My first impression is that he isn’t just an ordinary soldier. For one thing, he’s smarter and quieter. This is reinforced when they don’t assign him to any particular squad position in the platoon. He isn’t made Assistant Platoon Sergeant, either, although his rank would fit that job, and the assistant is in the hospital with measles.
He isn’t assigned to any other company duties, either. And being assigned to Regimental Headquarters, with no duties, is about as close as one can get to being a civilian.
So, Kurt is a mystery to me and everyone else. I have a mystery tent mate. The whole squad keeps making guesses about who and what he is, but nobody comes up with anything.
We know he’s called into the Regimental Headquarters tent often enough, even more than Anderson the I&R platoon leader. Twice, our main platoon rumour-monger, Miodoser, approaches Anderson and asks about Kurt, but Anderson only ignores him. How could anybody ignore Miodoser? He can be such a pest. So, after that, we leave well enough alone.
Then the first of the new two-man night patrols is assigned. It turns out I’m to go out with Franklin and try to find just where the German Regimental Headquarters has been established. It’s not an I&R patrol, this is obviously a Tiger patrol, not our job. Somebody got mixed up. But, we go out just as it’s getting dark. Kurt insists we leave in single file with me about a hundred yards behind him. This is not a normal patrol formation. Nothing is the way it should be. He waits till we’re about two hundred yards out, going the wrong direction, as far as I’m concerned. I can hardly even see him, but I
realise he’s stopped after we’ve passed what was supposed to be the frontier outpost. He sits down beside a fallen tree and pulls a map out from under his shirt.

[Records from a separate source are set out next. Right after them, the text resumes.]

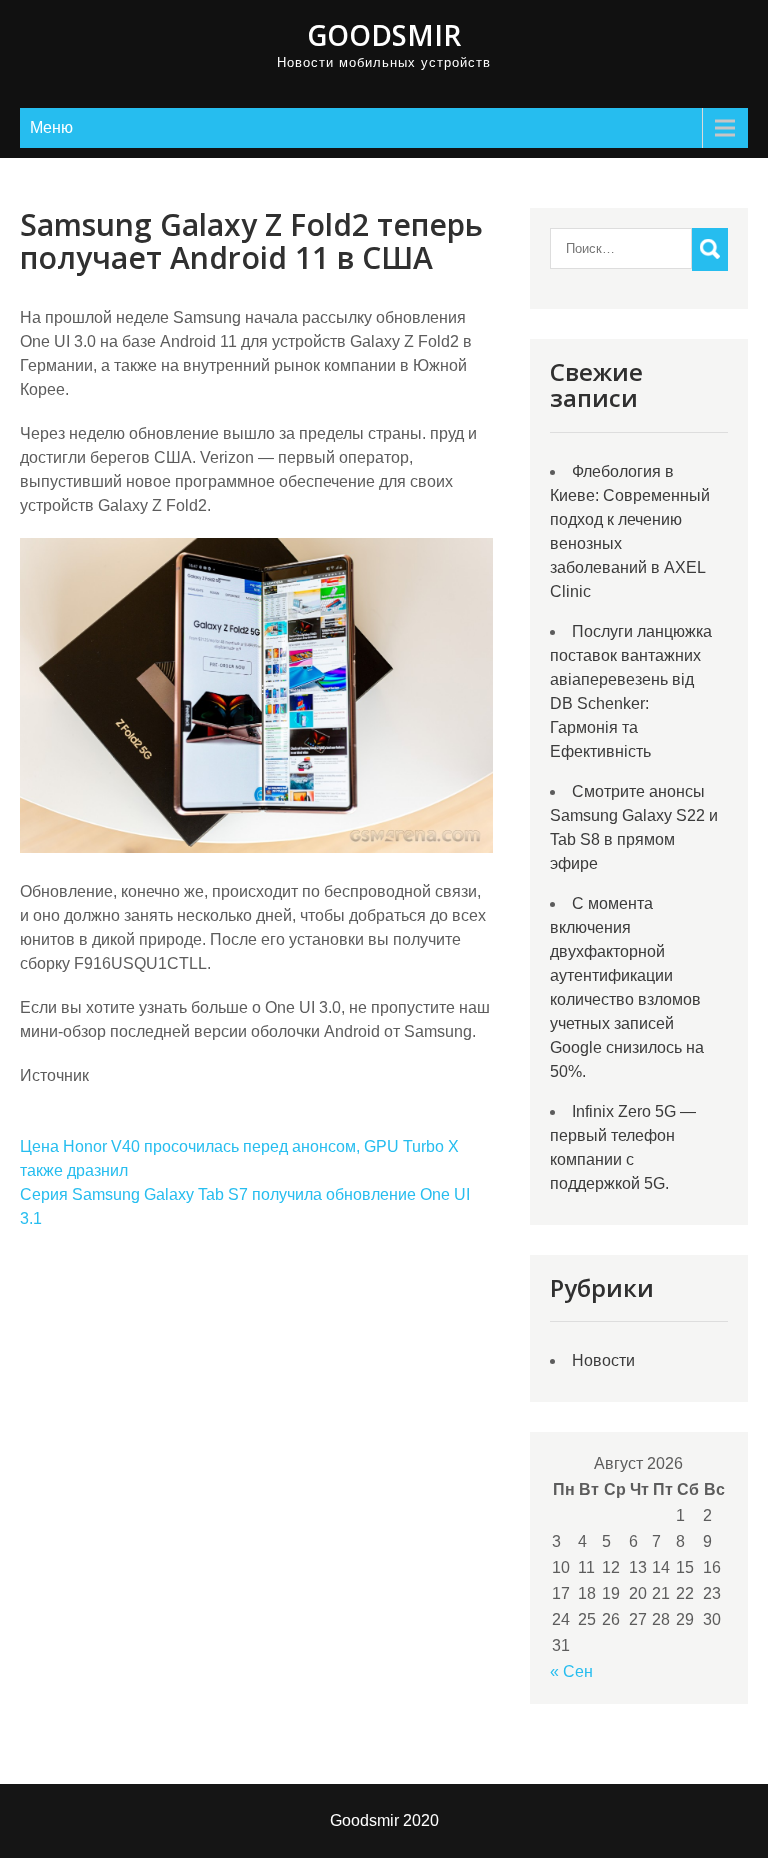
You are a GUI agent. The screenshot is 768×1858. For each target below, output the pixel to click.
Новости (603, 1360)
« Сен (571, 1671)
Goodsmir (384, 35)
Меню (51, 127)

This, too, is something new. Sure, on patrols we sometimes have maps, but rarely do we actually take an official S2 generated map out with us. It’s considered a serious security error. So, I sit with Kurt, sharing a security error beside a fallen tree.

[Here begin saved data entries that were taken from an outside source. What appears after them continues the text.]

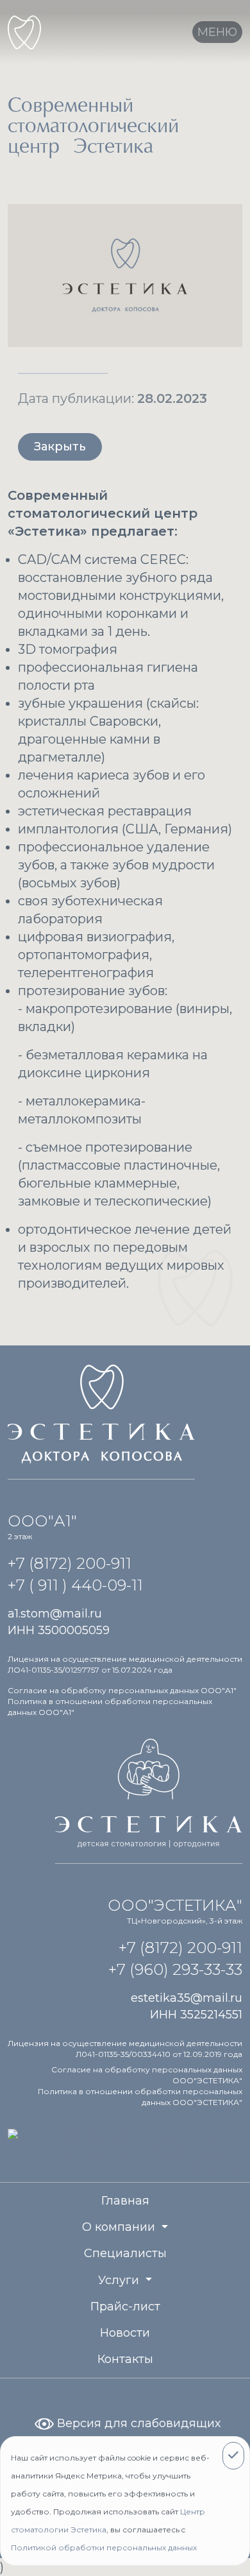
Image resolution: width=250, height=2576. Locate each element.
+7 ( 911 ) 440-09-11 (75, 1585)
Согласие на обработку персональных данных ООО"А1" (122, 1690)
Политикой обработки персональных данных (104, 2547)
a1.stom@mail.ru (55, 1614)
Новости (125, 2333)
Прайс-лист (125, 2306)
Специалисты (125, 2253)
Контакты (125, 2359)
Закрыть (60, 446)
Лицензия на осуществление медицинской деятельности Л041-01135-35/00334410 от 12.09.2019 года (125, 2048)
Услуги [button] (120, 2280)
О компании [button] (120, 2227)
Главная (125, 2201)
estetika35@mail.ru (186, 1998)
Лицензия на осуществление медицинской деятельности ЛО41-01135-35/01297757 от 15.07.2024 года (125, 1664)
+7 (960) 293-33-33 (175, 1969)
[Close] (233, 2455)
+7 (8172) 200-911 (69, 1563)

He spreads the map out in front of us, holding down the corners with a few rocks. He looks over at me and smiles.
‘Well, Will, what do you think of all this?’

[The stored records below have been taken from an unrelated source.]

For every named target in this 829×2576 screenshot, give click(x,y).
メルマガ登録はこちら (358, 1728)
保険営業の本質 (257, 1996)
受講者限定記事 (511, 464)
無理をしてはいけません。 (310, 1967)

What do I say to a question like that? I decide to just tell the truth.
‘I think this might be the dumbest patrol I’ve ever been on and we could be killed any minute now just sitting here out in plain sight.’
He smiles again.
‘You could be right. But I’ll explain it all to you. You’ve been chosen as my special assistant in field interrogation. I work with the CIC, Civilian Interrogation Corps, and I’m really a First Lieutenant. You’ll be getting a promotion to tech sergeant in a few days, but you’re not to sew any stripes on or tell anybody until I give the word. Have you got that?’
I did not ‘have’ it and didn’t want to, but he explains it all again and in detail.
‘As you’ve probably guessed, we’re coming to the end of this miserable war. There are many prisoners being taken all across the front. My family comes from Germany. I was born there and didn’t leave until I was nine years old. In other words, I speak accentless German. My father and two little sisters didn’t get out. I was brought out by my mother and grew up in New Jersey. We’ve never heard from the rest of my family. As far as we can tell, they were probably killed by the Nazis, and just because my father was Jewish.’